College of Natural & Agricultural Sciences


In almonds, damage from Carpophilus truncatus is evident from the small oval shaped
holes that they bore into the kernel. Since the beetles overwinter in mummy nuts,
winter sanitation is critical to their control. HOUSTON WILSON/UC RIVERSIDE

If ever there were not enough reasons for tree nut farmers to be diligent about winter sanitation, they now have one more with the discovery of a new invasive beetle that overwinters in mummy nuts.

This new beetle – Carpophilus truncatus (Nitidulidae) – is a known pest of almonds in Australia, where they have been dealing with infestations for almost a decade now. More recently there have been reports of similar Carpophilus beetles infesting walnuts in Argentina and Italy.

Now we can add California to that list. Beetle infestations were observed in almond and pistachio orchards earlier this fall, and specimens collected by the University of California Cooperative Extension were subsequently confirmed as Carpophilus truncatus by the California Department of Food and Agriculture, according to Houston Wilson, associate Cooperative Extension specialist in the Department of Entomology at the University of California, Riverside. So far, the presence of the beetle has been confirmed from orchards in Stanislaus, Merced, Madera, and Kings counties. Wilson and colleagues are now conducting a broader regional survey of orchards throughout the rest of the San Joaquin Valley.

The insect may already be widespread, as the damage it causes has been seen for several years in the San Joaquin Valley, according to Jhalendra Rijal, entomologist and area integrated pest management advisor with the University of California Cooperative Extension in Stanislaus County. “It has likely been here for a few years based on the damage we’ve seen, but it may have been confused for another insect,” Rijal said.

“While there are other species of Carpophilus that we sometimes see in orchards, this new species, Carpophilus truncatus, is the only one that directly attacks the nuts – and so of course we’re especially concerned about it,” said Wilson.

Research from Australia determined that this pest overwinters in unharvested mummy nuts. In the summer adults move into the tree canopy, where they deposit eggs onto the developing new crop nuts. The beetle larvae that emerge then bore into the nut, leaving a unique oval-shaped hole surrounded by a pile of fine frass.

Pest is unfamiliar

Little is known about the beetle in California, Rijal said. Because it is so new, he could not say whether existing insecticides or biocontrol strategies can effectively control it. Wilson and David Haviland, entomology farm advisor for Kern County, are now reaching out to colleagues in Australia to learn more about their experience and recommendations for managing this pest. In addition to the regional survey, Wilson is working with Rijal and Haviland to pull together key data on Carpophilus truncatus, including how to correctly identify, monitor and manage it. That information will be released soon as they put it all together.

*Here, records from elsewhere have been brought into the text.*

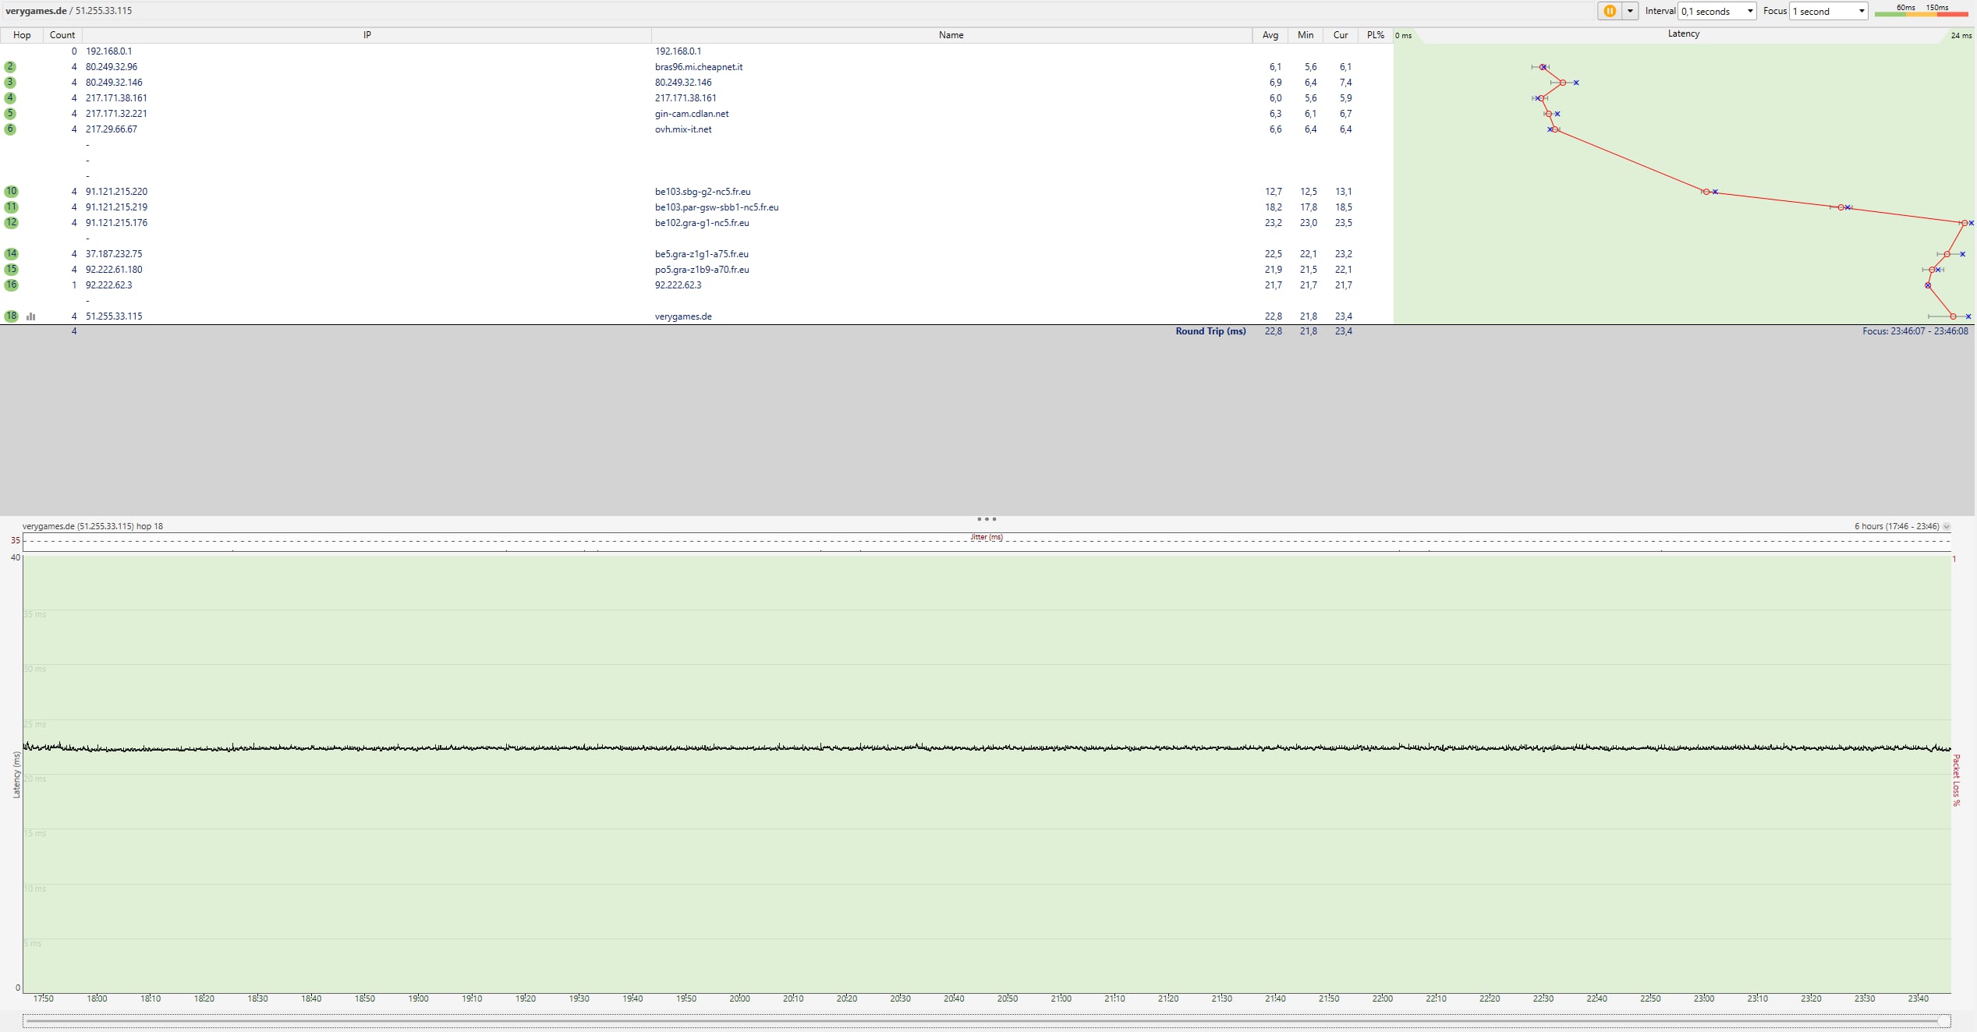This screenshot has width=1977, height=1032.
Task: Open arrow menu beside pause button
Action: coord(1630,11)
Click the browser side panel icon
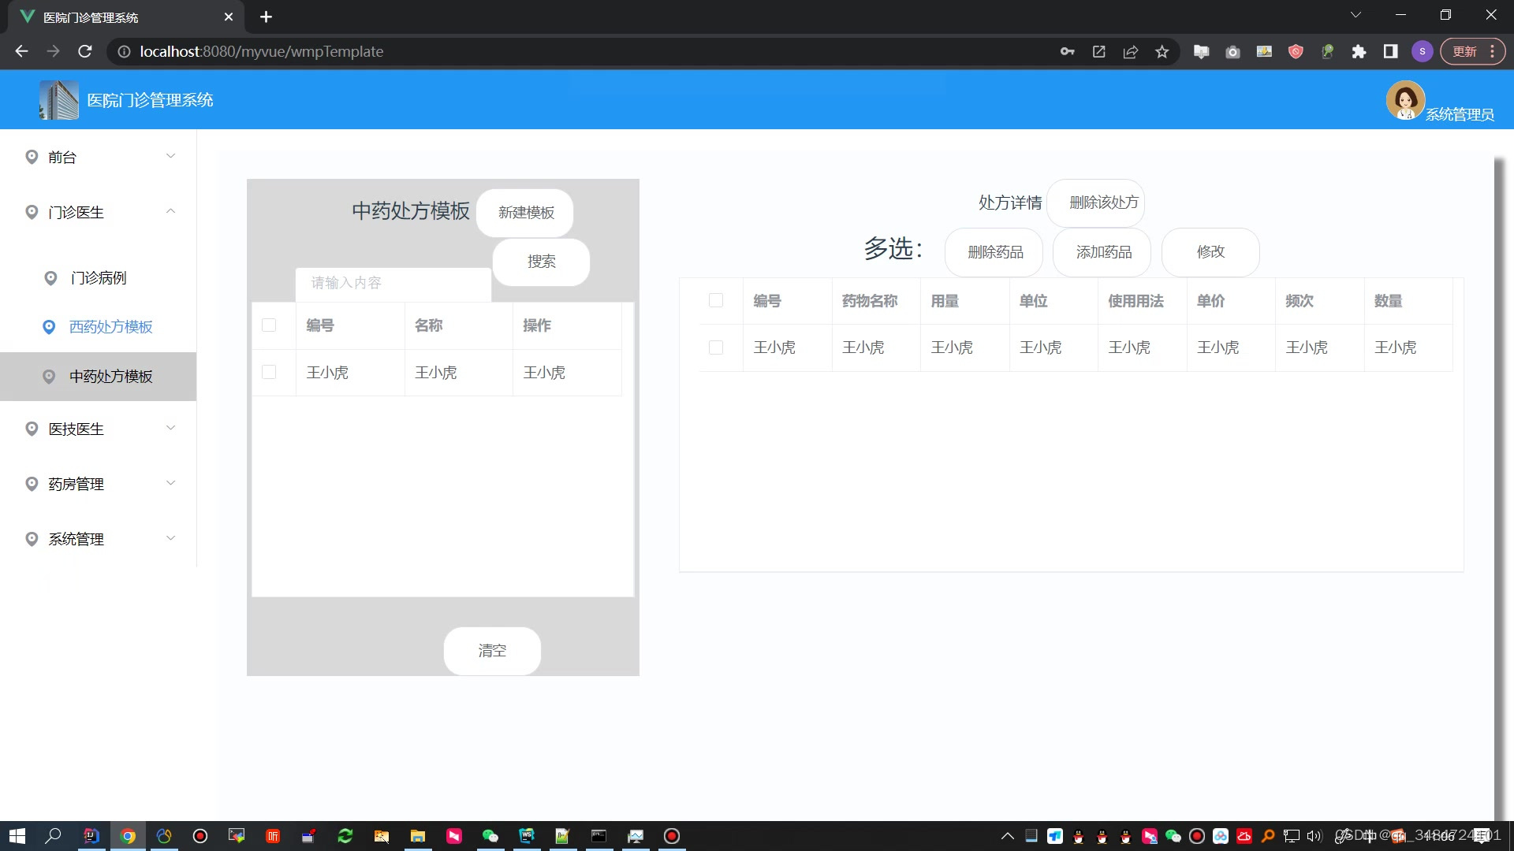This screenshot has width=1514, height=851. pos(1390,52)
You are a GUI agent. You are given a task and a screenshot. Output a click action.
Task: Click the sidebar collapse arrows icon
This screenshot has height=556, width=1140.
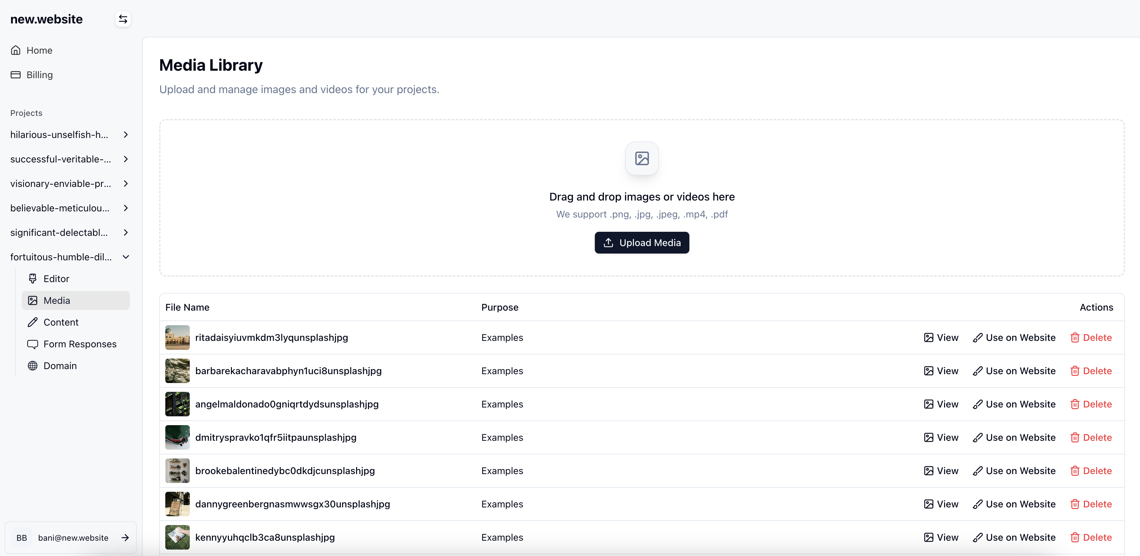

“In the meantime, I can’t emphasize enough the importance of crop sanitation for controlling this new pest” said Wilson, “Like navel orangeworm, this new Carpophilus beetle overwinters in the mummy nuts, and so crop sanitation is fundamental to control it.” This means all unharvested nuts need to be removed from trees and destroyed to reduce overwintering populations of both NOW and the new Carpophilus truncatus beetle.

“In a year like this, with such high levels of NOW damage, we’ve already been stressing the importance of winter sanitation with growers and PCAs,” Wilson continued. “Now, with the arrival of Carpophilus truncatus, orchard sanitation is exponentially more critical – whatever it takes, get out there and get it done.”